RECORDS SUPPLIED START
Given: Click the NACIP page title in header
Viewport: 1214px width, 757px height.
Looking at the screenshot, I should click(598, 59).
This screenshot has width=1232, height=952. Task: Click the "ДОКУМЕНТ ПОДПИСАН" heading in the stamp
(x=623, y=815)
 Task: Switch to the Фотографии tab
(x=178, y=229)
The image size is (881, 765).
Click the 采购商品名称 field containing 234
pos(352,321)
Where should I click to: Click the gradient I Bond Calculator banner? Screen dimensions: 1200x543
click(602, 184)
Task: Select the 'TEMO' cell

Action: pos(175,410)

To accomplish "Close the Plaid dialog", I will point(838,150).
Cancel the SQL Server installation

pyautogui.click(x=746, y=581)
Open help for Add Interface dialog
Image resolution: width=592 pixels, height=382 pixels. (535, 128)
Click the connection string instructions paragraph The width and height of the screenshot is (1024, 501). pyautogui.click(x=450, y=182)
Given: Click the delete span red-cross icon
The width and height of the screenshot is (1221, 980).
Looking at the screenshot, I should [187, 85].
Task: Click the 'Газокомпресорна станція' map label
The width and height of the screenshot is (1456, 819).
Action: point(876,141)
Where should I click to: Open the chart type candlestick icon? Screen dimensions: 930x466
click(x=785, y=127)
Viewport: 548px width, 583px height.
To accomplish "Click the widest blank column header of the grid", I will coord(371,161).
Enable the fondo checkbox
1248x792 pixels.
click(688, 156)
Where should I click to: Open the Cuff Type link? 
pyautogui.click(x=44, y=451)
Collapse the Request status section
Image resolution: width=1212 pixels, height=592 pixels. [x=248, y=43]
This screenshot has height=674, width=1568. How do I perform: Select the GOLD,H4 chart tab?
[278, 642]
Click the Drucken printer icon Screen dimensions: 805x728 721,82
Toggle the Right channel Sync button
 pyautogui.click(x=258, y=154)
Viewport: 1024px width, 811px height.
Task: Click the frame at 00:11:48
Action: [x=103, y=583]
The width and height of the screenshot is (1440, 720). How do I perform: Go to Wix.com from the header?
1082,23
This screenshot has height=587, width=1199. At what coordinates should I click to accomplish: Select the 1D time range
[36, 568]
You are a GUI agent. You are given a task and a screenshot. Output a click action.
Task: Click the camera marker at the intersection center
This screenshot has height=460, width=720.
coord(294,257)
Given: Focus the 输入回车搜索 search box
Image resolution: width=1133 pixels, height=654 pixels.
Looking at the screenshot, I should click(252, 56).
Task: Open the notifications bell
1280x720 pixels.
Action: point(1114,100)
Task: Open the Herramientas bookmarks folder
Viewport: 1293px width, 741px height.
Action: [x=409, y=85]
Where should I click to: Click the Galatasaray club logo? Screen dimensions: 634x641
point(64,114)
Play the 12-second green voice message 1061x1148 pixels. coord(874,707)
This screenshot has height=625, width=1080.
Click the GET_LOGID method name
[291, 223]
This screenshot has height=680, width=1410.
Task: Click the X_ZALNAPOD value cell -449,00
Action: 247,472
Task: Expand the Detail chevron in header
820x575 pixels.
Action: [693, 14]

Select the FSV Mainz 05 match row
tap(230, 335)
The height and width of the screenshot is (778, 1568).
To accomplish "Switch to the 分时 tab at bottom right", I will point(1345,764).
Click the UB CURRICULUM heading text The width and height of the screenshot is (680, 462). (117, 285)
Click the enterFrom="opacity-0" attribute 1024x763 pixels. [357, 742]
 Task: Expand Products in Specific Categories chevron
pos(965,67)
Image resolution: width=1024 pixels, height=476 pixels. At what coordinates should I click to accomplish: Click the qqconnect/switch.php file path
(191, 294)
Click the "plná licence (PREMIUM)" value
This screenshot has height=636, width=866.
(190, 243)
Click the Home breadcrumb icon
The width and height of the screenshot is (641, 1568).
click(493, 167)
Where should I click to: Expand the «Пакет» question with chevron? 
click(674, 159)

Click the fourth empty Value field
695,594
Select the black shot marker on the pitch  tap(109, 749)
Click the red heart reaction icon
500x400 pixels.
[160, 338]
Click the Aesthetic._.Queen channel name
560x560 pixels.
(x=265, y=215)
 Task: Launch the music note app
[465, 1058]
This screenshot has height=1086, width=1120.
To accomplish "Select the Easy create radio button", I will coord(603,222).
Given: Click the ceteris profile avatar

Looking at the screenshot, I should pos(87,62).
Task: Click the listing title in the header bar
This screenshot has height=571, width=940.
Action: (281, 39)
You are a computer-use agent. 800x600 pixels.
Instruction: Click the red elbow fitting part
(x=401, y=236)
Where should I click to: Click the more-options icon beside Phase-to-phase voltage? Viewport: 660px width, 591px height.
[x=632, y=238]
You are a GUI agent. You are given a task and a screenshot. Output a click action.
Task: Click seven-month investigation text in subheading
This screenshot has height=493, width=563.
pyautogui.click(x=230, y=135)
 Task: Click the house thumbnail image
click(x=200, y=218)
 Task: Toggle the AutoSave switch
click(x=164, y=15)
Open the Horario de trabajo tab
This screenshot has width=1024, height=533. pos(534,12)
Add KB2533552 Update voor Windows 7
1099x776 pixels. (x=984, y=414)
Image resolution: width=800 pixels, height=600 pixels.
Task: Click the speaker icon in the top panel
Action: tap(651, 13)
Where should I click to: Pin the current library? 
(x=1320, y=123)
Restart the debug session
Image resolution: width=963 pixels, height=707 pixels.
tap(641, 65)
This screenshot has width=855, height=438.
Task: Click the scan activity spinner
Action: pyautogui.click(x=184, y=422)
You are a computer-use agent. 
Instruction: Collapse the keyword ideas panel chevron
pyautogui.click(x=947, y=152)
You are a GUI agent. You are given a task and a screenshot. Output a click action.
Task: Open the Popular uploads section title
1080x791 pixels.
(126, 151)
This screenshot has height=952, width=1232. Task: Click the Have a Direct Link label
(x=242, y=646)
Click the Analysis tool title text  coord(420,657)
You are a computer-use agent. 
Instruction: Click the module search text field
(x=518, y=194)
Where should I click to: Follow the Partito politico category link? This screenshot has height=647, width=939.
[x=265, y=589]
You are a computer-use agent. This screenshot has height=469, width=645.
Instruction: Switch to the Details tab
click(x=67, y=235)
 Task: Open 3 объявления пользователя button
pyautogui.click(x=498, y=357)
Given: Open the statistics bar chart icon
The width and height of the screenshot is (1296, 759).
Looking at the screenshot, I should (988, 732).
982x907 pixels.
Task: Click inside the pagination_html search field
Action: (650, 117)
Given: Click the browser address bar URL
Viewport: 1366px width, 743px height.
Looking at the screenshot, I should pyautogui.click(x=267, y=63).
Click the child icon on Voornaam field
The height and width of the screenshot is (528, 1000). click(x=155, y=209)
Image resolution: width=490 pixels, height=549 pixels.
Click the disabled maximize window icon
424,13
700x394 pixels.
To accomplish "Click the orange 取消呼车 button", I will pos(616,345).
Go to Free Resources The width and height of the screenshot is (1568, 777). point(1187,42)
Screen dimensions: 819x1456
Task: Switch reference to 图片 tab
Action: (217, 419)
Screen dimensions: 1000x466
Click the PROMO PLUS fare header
RECORDS SUPPLIED END
WHAT IS NEEDED: Look above for the line with "Where should I click to: Open the Cuff"; retype exactly that line, every line after it up to the line with "Click the Drucken", and that line too, nothing else.

EXERCISE RESPONSE:
Where should I click to: Open the Cuff Type link? 
pyautogui.click(x=44, y=451)
Collapse the Request status section
Image resolution: width=1212 pixels, height=592 pixels. [x=248, y=43]
This screenshot has height=674, width=1568. How do I perform: Select the GOLD,H4 chart tab?
[278, 642]
Click the Drucken printer icon Screen dimensions: 805x728 721,82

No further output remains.